▶ [Description of the task]:
Extract every line below that contains the word "label".

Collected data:
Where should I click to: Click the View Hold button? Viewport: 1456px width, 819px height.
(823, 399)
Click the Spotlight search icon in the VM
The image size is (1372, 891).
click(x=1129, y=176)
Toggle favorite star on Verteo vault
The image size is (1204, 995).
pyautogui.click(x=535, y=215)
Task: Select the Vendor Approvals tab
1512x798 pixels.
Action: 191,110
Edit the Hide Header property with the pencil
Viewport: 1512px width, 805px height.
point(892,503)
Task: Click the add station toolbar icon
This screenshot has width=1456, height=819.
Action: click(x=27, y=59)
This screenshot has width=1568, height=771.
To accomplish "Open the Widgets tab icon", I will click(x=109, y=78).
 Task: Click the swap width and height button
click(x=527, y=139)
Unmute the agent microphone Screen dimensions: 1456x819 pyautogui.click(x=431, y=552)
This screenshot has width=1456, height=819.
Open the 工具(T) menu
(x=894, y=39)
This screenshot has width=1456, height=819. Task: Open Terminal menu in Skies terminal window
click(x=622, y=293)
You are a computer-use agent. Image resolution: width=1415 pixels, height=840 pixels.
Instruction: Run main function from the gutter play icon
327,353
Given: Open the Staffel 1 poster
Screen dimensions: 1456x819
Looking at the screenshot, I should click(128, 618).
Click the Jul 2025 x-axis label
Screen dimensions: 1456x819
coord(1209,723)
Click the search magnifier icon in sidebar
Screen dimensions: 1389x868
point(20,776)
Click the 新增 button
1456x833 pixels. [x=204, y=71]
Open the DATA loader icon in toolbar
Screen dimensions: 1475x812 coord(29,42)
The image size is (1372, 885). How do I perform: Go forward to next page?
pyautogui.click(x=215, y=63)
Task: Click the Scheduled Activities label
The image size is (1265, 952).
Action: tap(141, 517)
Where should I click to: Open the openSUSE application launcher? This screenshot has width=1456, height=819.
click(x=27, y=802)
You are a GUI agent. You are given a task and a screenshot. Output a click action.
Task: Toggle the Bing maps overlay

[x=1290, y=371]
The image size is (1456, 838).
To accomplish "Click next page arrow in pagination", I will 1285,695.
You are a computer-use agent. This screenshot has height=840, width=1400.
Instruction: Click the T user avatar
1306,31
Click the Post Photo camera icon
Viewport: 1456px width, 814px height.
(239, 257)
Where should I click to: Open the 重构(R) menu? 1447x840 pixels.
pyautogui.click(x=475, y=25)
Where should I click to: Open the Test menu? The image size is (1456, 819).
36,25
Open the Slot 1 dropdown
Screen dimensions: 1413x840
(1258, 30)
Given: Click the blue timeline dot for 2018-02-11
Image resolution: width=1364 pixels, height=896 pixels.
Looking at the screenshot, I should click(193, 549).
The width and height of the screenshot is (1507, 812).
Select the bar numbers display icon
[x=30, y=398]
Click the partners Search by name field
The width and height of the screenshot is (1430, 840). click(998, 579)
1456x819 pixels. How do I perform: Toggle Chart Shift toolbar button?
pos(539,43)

▶ [Answer section]:
Click the Jul 2025 x-axis label
Task: Click the Scheduled Activities label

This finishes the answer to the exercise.